#### [Your assignment]
Give back the data below word for word. Any image in it should be left out.

#### [Source information]

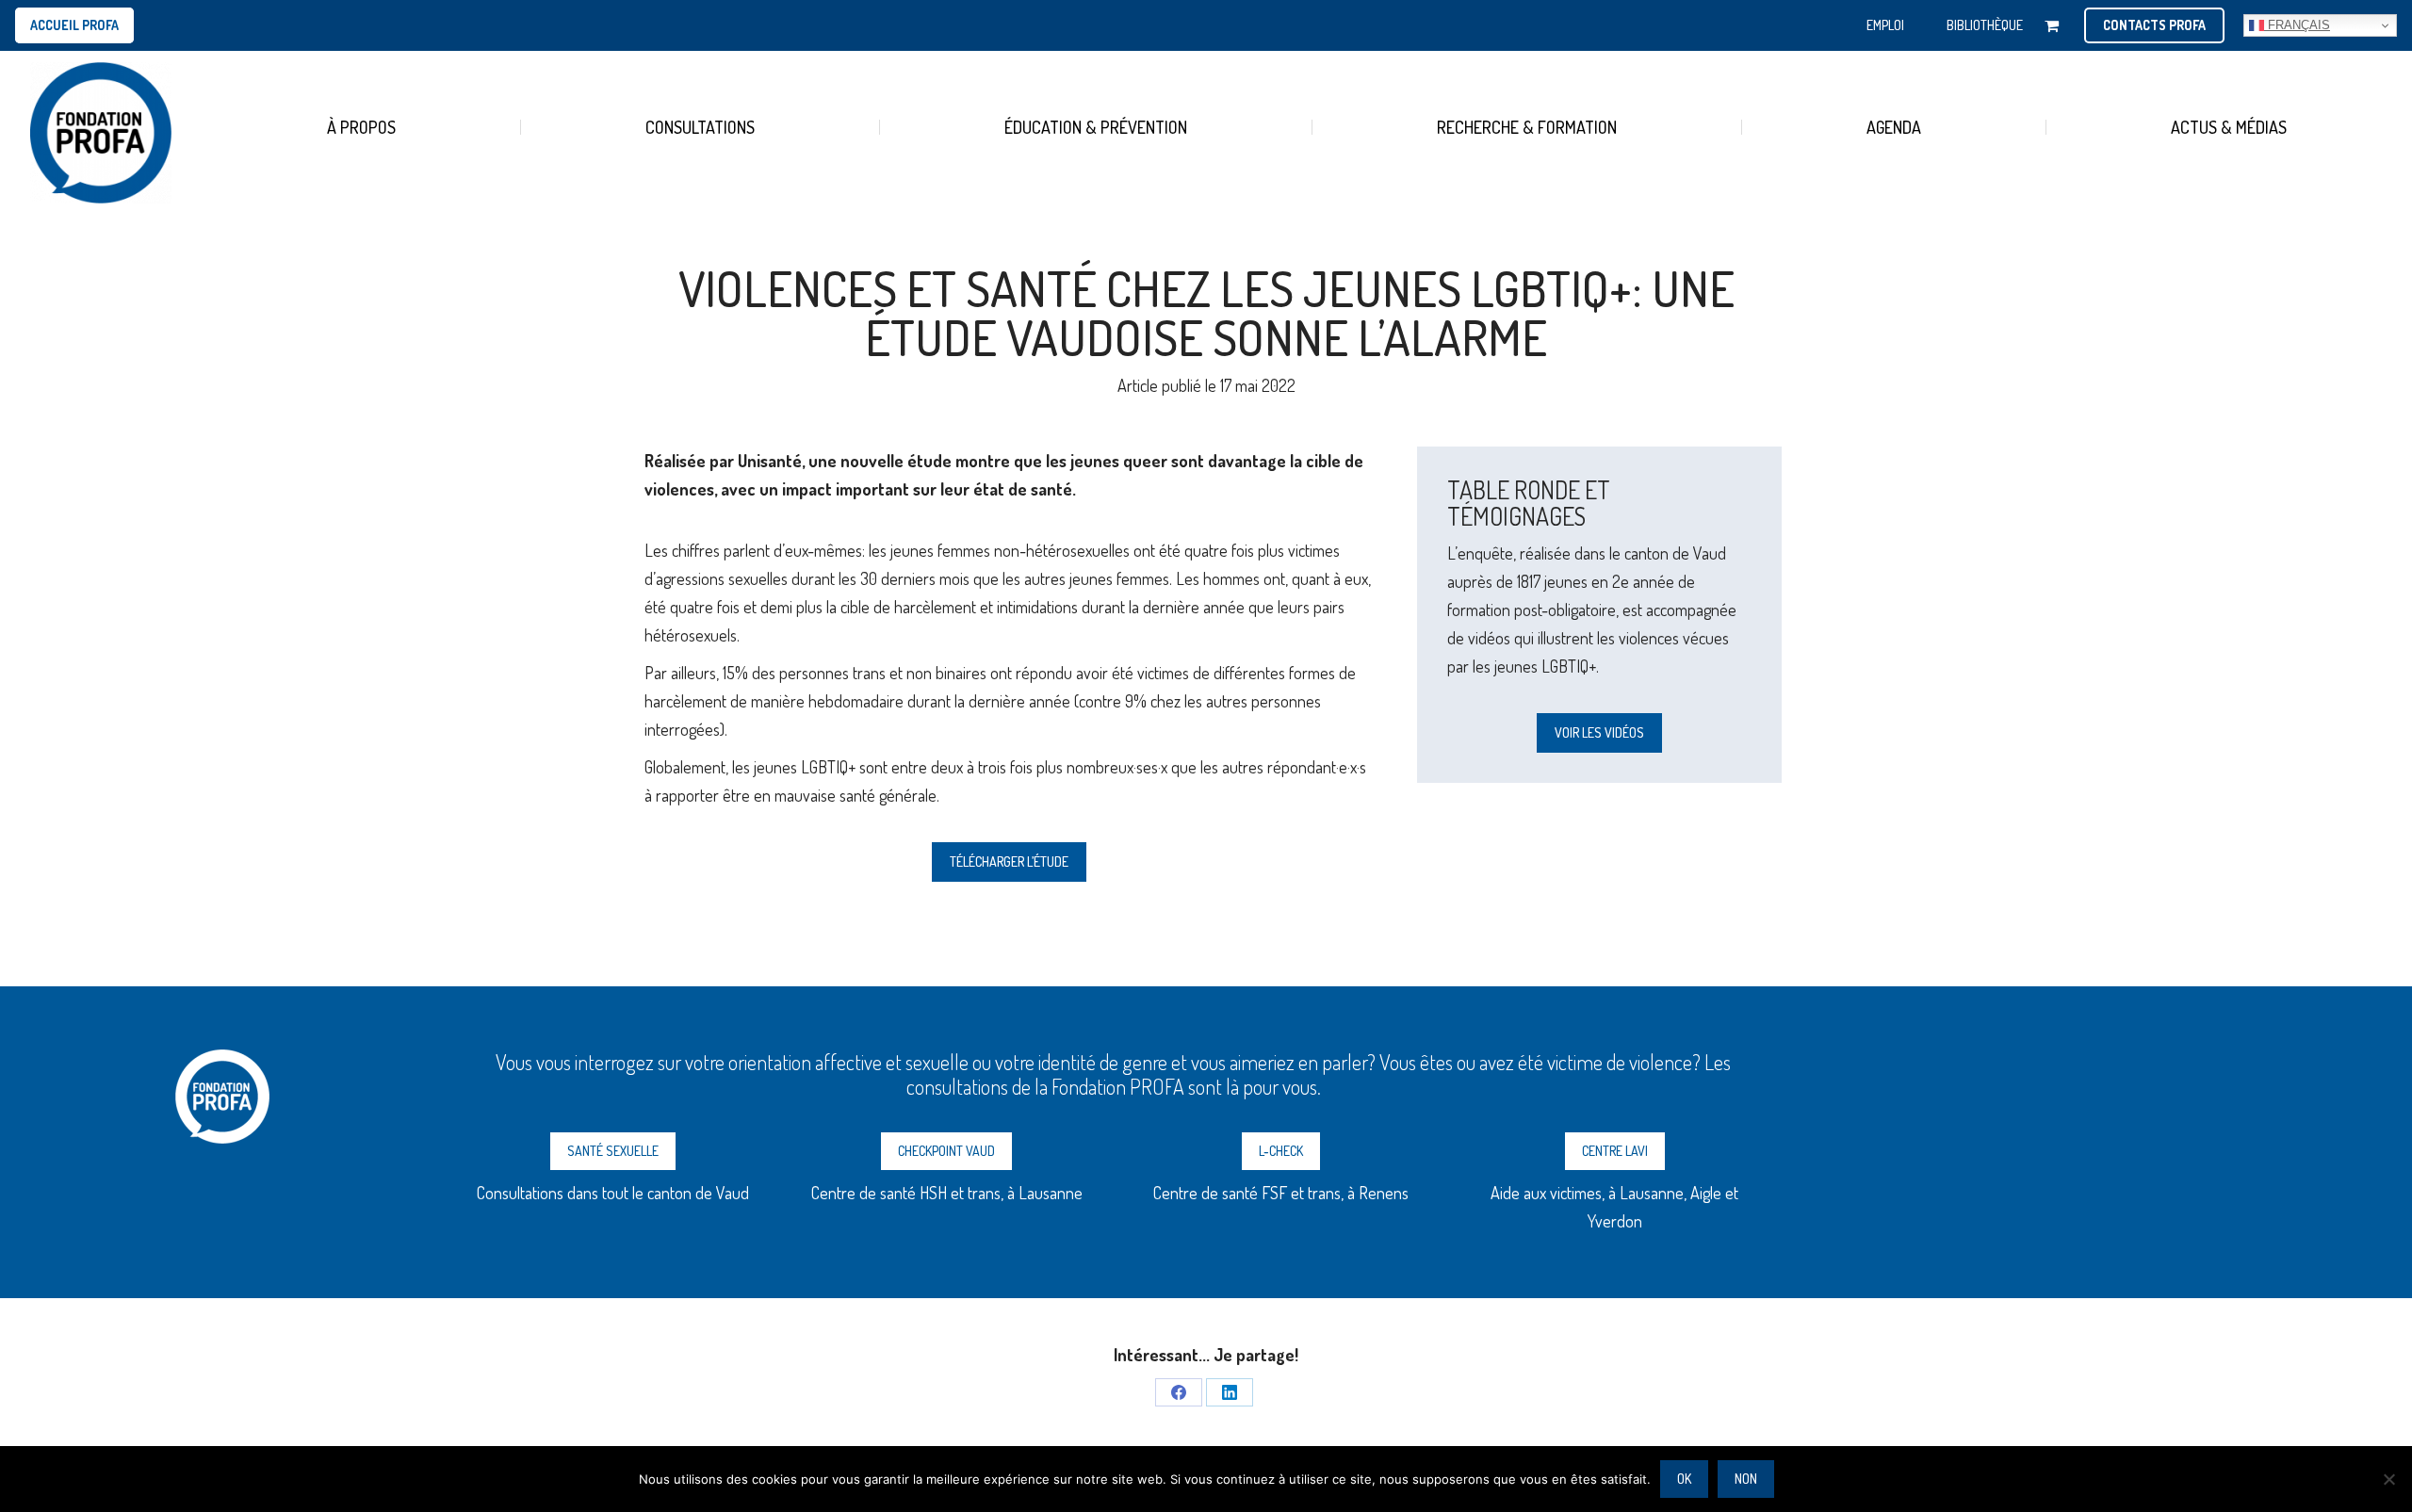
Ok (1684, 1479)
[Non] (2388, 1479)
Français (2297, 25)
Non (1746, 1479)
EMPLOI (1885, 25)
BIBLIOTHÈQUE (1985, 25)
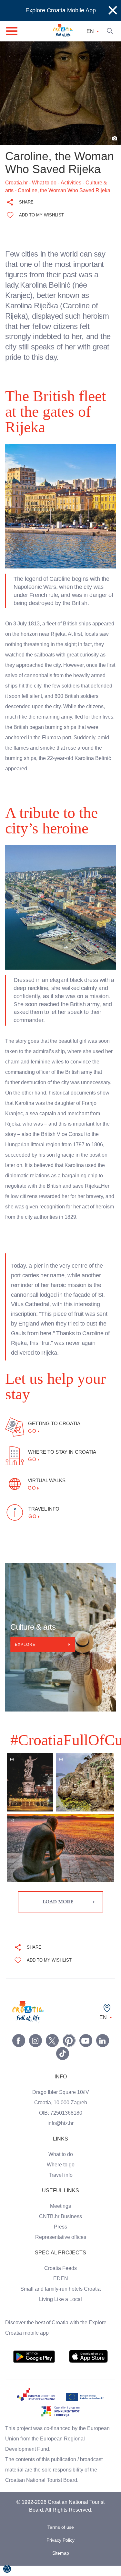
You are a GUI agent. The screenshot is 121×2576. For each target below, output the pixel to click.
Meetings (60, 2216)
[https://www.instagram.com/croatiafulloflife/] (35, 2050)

#### [Answer to the problem]
Ok (1684, 1479)
[Non] (2388, 1479)
Français (2297, 25)
Non (1746, 1479)
EMPLOI (1885, 25)
BIBLIOTHÈQUE (1985, 25)
You are a GUI agent. The screenshot is 121×2576. For each target below, output the pixel to click.
Meetings (60, 2216)
[https://www.instagram.com/croatiafulloflife/] (35, 2050)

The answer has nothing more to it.